Task brief ::
Copy out the stretch of the material from its first line through the line containing "Action: pos(643,386)", with both ends included.

>> Start Supplied records

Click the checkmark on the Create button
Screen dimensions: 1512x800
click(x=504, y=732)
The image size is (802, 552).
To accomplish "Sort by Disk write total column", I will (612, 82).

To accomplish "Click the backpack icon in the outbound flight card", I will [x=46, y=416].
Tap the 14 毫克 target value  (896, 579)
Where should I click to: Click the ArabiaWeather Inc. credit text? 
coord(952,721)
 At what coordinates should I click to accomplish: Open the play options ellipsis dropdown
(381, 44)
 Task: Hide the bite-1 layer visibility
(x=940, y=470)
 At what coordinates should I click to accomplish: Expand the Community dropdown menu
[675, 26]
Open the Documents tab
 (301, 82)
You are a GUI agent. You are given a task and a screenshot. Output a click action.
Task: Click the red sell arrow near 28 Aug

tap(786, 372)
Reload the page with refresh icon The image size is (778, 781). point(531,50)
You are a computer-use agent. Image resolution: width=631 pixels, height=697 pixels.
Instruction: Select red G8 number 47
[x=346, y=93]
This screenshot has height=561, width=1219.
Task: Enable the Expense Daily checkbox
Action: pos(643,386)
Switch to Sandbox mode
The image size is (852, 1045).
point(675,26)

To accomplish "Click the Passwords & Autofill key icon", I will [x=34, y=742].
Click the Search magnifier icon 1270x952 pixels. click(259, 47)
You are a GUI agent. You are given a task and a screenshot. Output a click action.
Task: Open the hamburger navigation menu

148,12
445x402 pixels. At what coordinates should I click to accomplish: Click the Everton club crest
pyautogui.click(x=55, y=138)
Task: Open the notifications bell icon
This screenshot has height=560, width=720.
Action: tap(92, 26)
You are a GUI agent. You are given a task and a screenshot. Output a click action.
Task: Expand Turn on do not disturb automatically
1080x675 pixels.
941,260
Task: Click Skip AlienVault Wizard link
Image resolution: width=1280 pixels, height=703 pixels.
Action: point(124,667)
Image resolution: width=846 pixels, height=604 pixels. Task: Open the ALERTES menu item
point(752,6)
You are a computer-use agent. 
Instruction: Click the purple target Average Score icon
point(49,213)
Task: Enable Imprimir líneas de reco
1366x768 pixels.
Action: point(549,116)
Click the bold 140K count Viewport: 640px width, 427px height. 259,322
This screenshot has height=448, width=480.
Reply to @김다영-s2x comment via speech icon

>> End Supplied records

Task response ::
Click the checkmark on the Create button
Screen dimensions: 1512x800
click(x=504, y=732)
The image size is (802, 552).
To accomplish "Sort by Disk write total column", I will (612, 82).

To accomplish "Click the backpack icon in the outbound flight card", I will [x=46, y=416].
Tap the 14 毫克 target value  (896, 579)
Where should I click to: Click the ArabiaWeather Inc. credit text? 
coord(952,721)
 At what coordinates should I click to accomplish: Open the play options ellipsis dropdown
(381, 44)
 Task: Hide the bite-1 layer visibility
(x=940, y=470)
 At what coordinates should I click to accomplish: Expand the Community dropdown menu
[675, 26]
Open the Documents tab
 (301, 82)
You are a GUI agent. You are given a task and a screenshot. Output a click action.
Task: Click the red sell arrow near 28 Aug

tap(786, 372)
Reload the page with refresh icon The image size is (778, 781). point(531,50)
You are a computer-use agent. Image resolution: width=631 pixels, height=697 pixels.
Instruction: Select red G8 number 47
[x=346, y=93]
This screenshot has height=561, width=1219.
Task: Enable the Expense Daily checkbox
Action: pos(643,386)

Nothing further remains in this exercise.